Dann gibt es das „Siliziumleben“ – Cyborg-Zombies, die Killys erklärte Feinde sind. Sie wirken, als wären sie der düstersten Warhammer-40k-Vision entsprungen. Auch wenn sie meist als Widersacher auftreten, handelt es sich bei ihnen durchaus um eine differenziert dargestellte Fraktion, die beispielsweise auch über friedliche Forscher verfügt. Sie sind der diesseitigen Welt sehr verhaftet, haben aber ebenfalls großes Interesse daran, Zugang zur Netzwerksphäre zu erhalten. Für letztere stellt das Siliziumleben jedoch eine Bedrohung dar. Der Zugang muss um jeden Preis verwehrt bleiben.

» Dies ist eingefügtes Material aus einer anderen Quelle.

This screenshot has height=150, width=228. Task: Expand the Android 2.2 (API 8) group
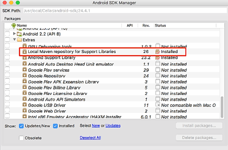click(x=14, y=34)
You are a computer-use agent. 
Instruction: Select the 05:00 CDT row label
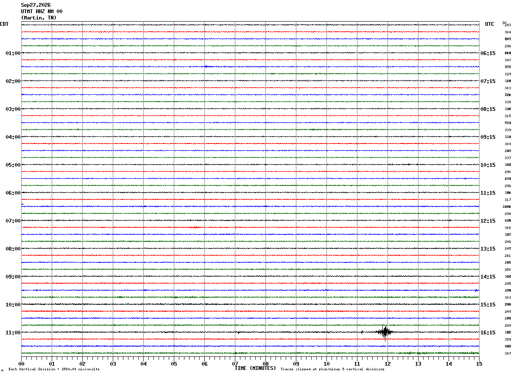tap(13, 165)
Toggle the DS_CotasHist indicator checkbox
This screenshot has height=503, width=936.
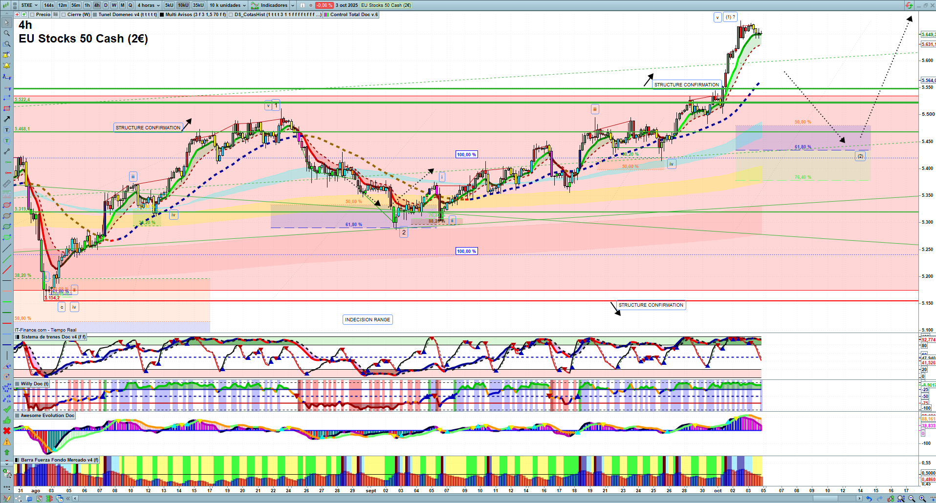point(231,15)
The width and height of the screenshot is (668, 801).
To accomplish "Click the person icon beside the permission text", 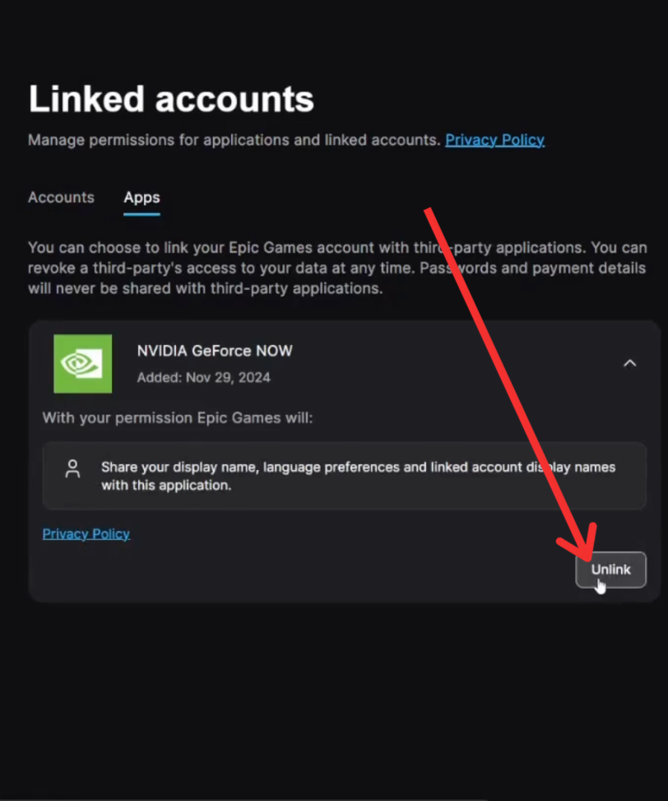I will click(x=72, y=469).
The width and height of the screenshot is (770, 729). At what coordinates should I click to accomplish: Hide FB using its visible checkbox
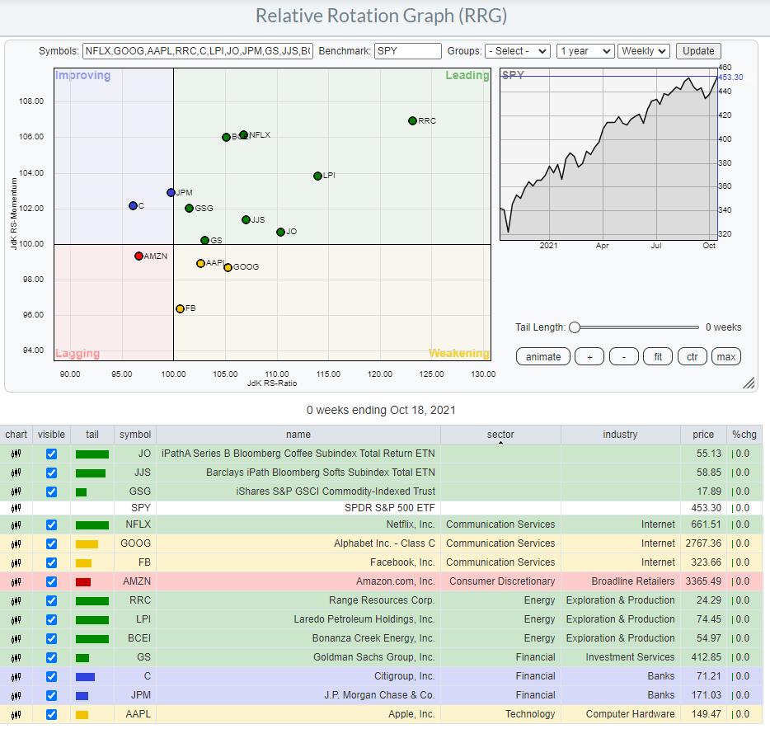click(53, 562)
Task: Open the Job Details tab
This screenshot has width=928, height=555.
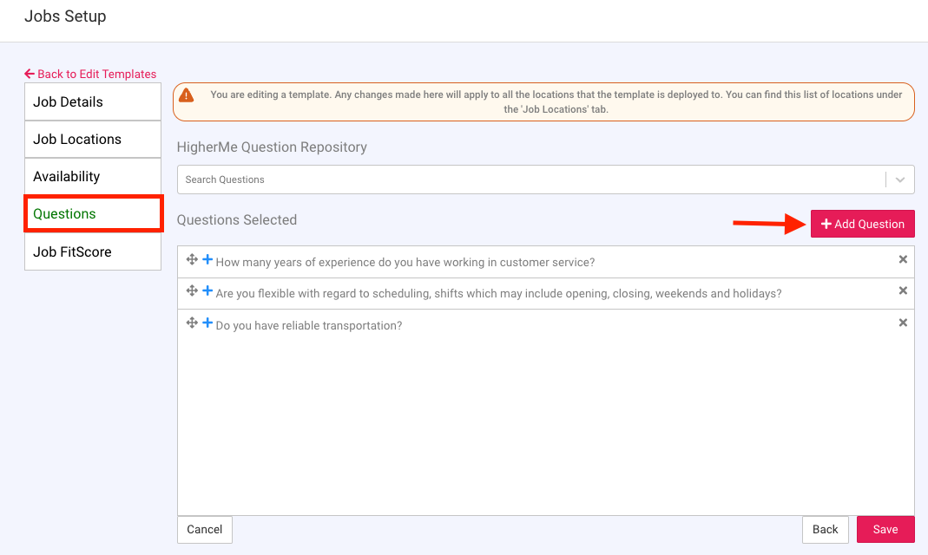Action: click(x=93, y=101)

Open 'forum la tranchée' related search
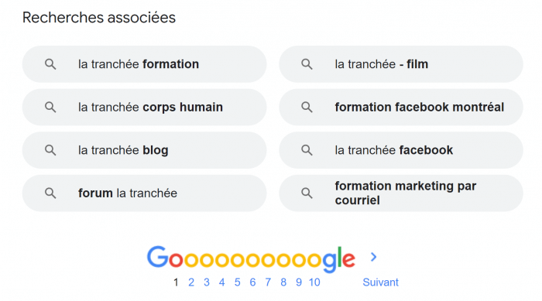coord(145,193)
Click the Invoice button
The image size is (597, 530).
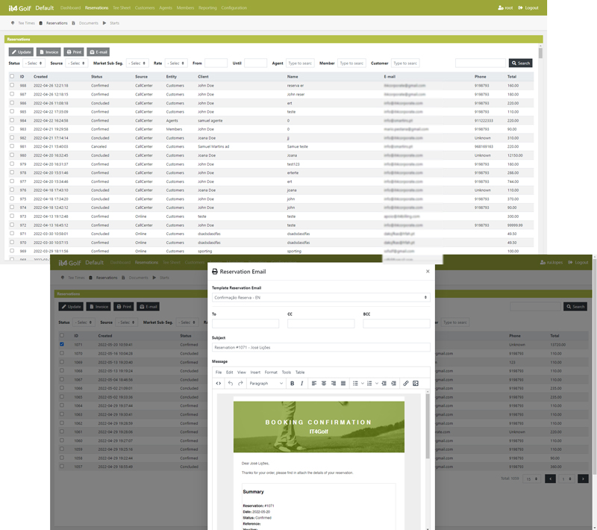[x=49, y=52]
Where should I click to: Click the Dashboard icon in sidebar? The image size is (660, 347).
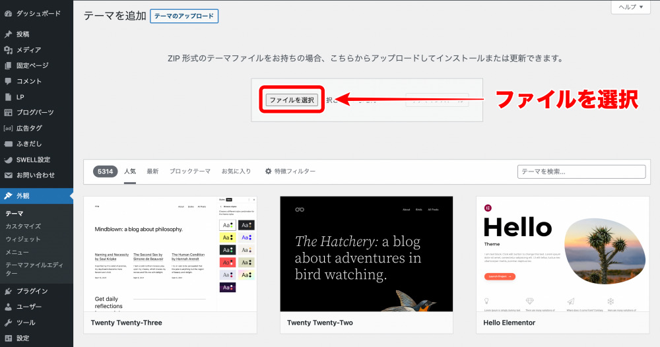pyautogui.click(x=8, y=13)
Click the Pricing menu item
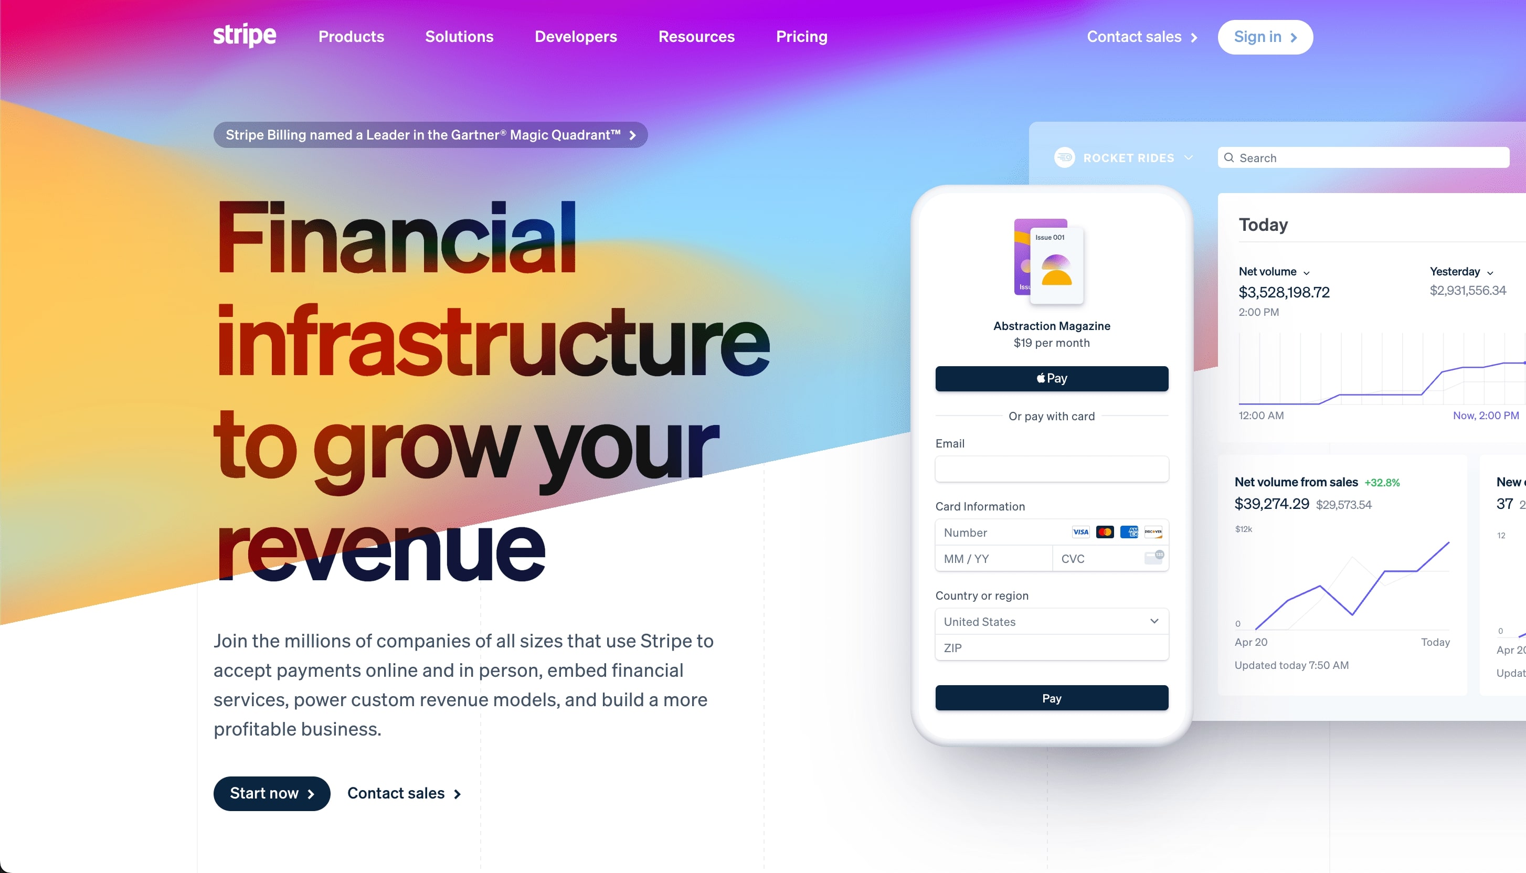Screen dimensions: 1526x873 (801, 36)
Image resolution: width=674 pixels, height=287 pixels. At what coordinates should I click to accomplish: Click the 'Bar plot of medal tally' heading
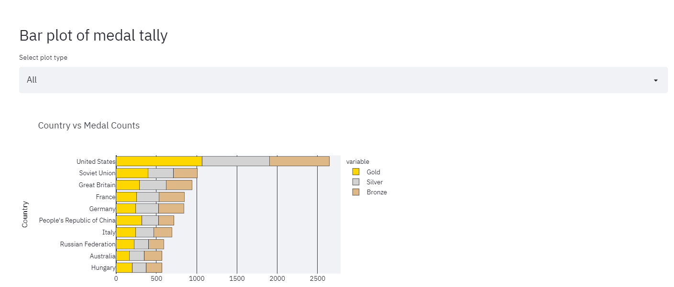(x=93, y=35)
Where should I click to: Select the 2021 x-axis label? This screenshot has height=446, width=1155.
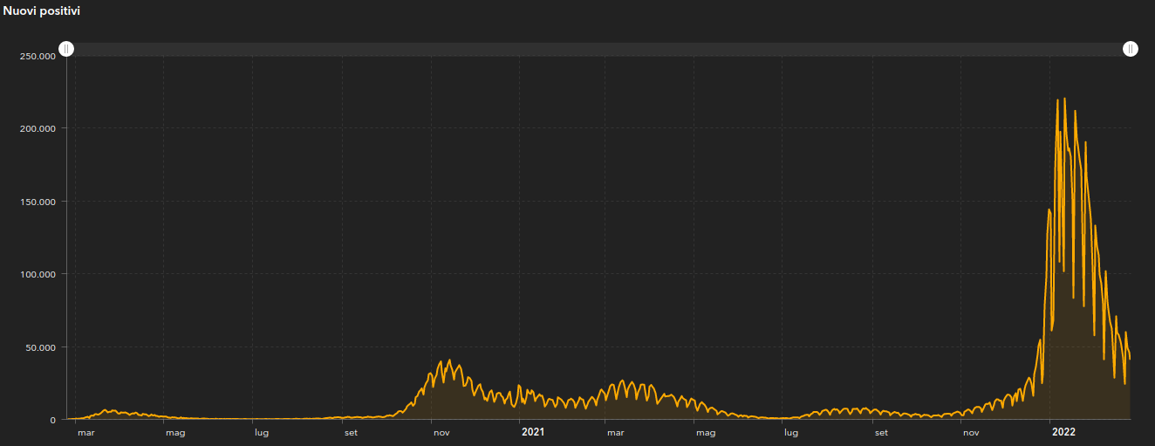[x=533, y=432]
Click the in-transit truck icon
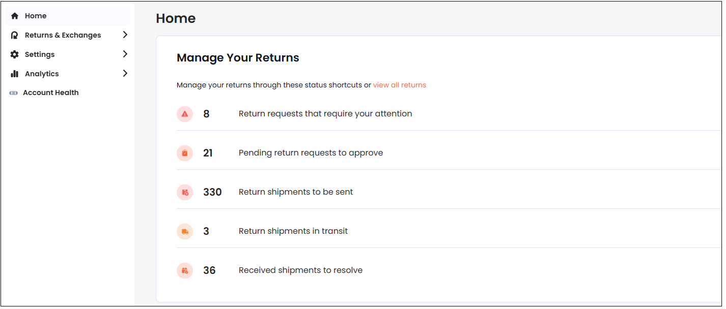This screenshot has width=726, height=309. pos(185,231)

Und schließlich existieren noch zahlreiche mehr oder minder „normale“ Menschen, die teils stark mutiert, teils symbiotisch mit Maschinen verbunden sind, dass sie ebenfalls als Cyborgs gelten können. Von wenigen Ausnahmen abgesehen, stellen sie anscheinend die Verlierer und Opfer der Entwicklung dar – auch wenn sich alle Menschengruppen irgendwie doch gut an ihre jeweilige Umgebung angepasst haben, sei sie auch noch so bizarr.

Etliche „reine“ KIs und (teils halb-biologische) Maschinenwesen runden das Panoptikum ab. Im Übrigen wird letztlich nie hundertprozentig klar, welcher dieser Gruppierung nun eigentlich Killy selbst angehört.

Faszinierend trostlos – erschreckend großartig

Diese Konstellationen ergeben ein schrecklich trostloses und dennoch faszinierendes dystopisches Endzeit-Szenario. Mich zumindest hat der große Interpretationsspielraum, den dieses Epos dem Leser lässt, schwer begeistert. Hinzu kommen hervorragende Zeichnungen, die die gigantomanen Strukturen und das absolut Fremdartige erschreckend gut wiedergeben. Es soll wohl eine Fortsetzung der Reihe geben. Da werd ich alsbald mal nach forschen.